Doesn't the act of cloning a repository, modifying code, and sending a pull request indicate agreement to the terms of the associated license? Section 5 of the Apache 2.0 License explicitly states that contributions shall also be under Apache 2.0:

Submission of Contributions: Unless You explicitly state otherwise, any Contribution intentionally submitted for inclusion in the Work by You to the Licensor shall be under the terms and conditions of this License, without any additional terms or conditions. Notwithstanding the above, nothing herein shall supersede or modify the terms of any separate license agreement you may have executed with Licensor regarding such Contributions.
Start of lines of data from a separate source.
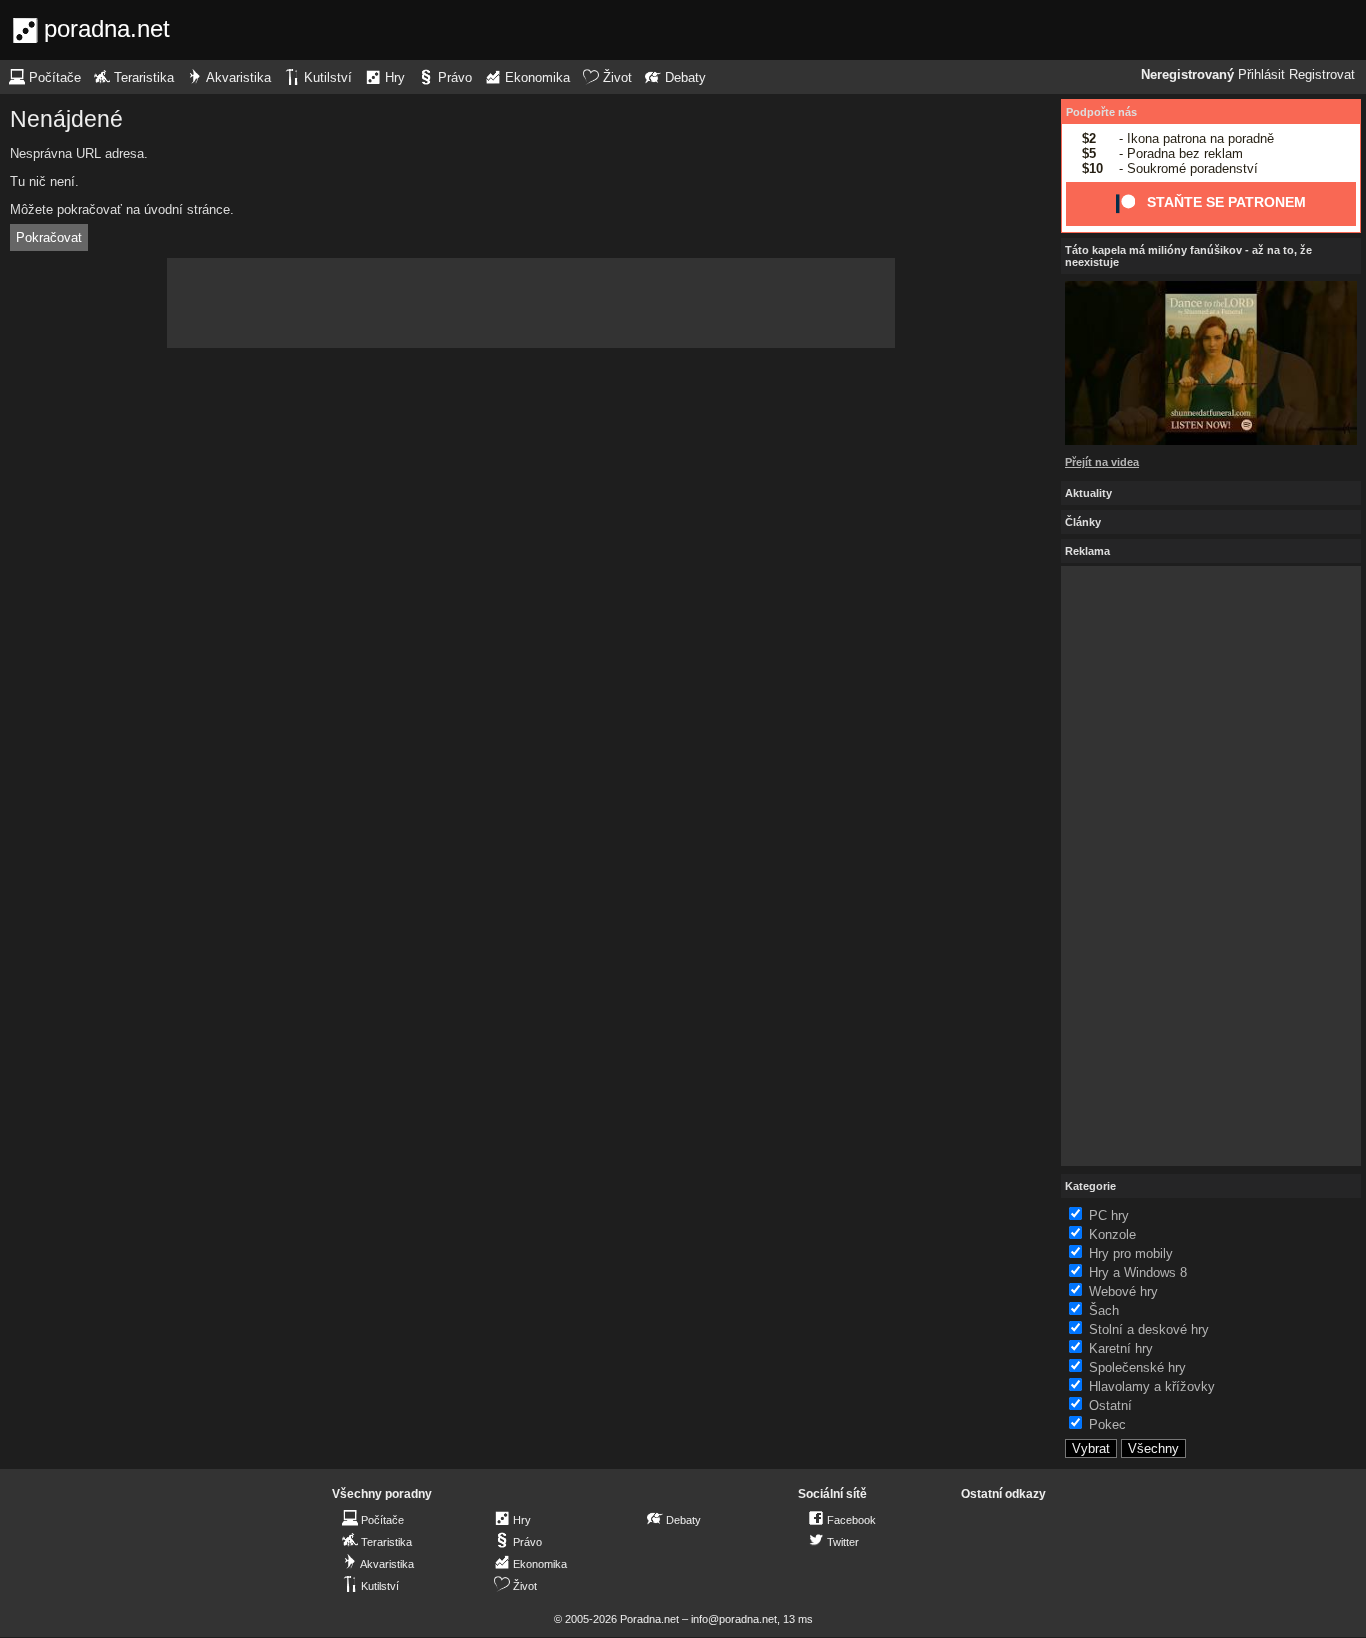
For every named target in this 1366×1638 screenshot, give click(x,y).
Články (1083, 522)
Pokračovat (49, 237)
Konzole (1112, 1234)
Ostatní (1110, 1405)
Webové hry (1123, 1291)
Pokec (1107, 1424)
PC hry (1109, 1215)
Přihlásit (1261, 75)
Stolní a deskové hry (1149, 1329)
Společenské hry (1137, 1367)
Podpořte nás (1101, 112)
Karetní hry (1121, 1348)
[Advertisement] (531, 303)
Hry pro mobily (1131, 1253)
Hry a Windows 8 (1138, 1272)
When combined with Sections 2 & 3 regarding grant of copyright license and patent license "...to reproduce, prepare Derivative Works of, sublicense..." it would seem that Apache 2.0 already covers the project's bases regarding submissions. Or am I misunderstanding a possible difference between a "sublicense" and actually changing the license of the project?

(Since the Open Source Licensing Q&A site is still a just a proposal, I will accept IANAL answers here.)

3

In my (rather limited) experience a CLAs often grant the project owners permission to use the contributed code not only under the license in effect when the contribution was made, but under others as well. So if for some reason you decide to switch the whole project from Apache 2 to MIT or GPL 2 or whatever, doing so can be fine if your contributers signed a CLA which covered such scenarios, but with Apache 2 behavior you'd still have to ask each such contributor for their agreement.

1

IANAL but my understanding is that a CLA ensures (among other things) that the contributors have the rights to share the Intellectual Property in any contribution they make to your project.

This is especially critical if you offer commercial licences but is also important for a pure Apache project because if there is proprietary code in your project you are infringing a copyright.

0

A more lightweight alternative to a CLA (Contributor License Agreement) is a DCO (Developer Certificate of Origin), which still states that the contributor has the right to make the contribution and that the project has the right to distribute it under its license. However, instead of signing a legal contract to the project with a CLA, contributors sign git commits with a "Signed-off-by" line at the end of the commit log message, e.g. with the --signoff flag on git commit commands.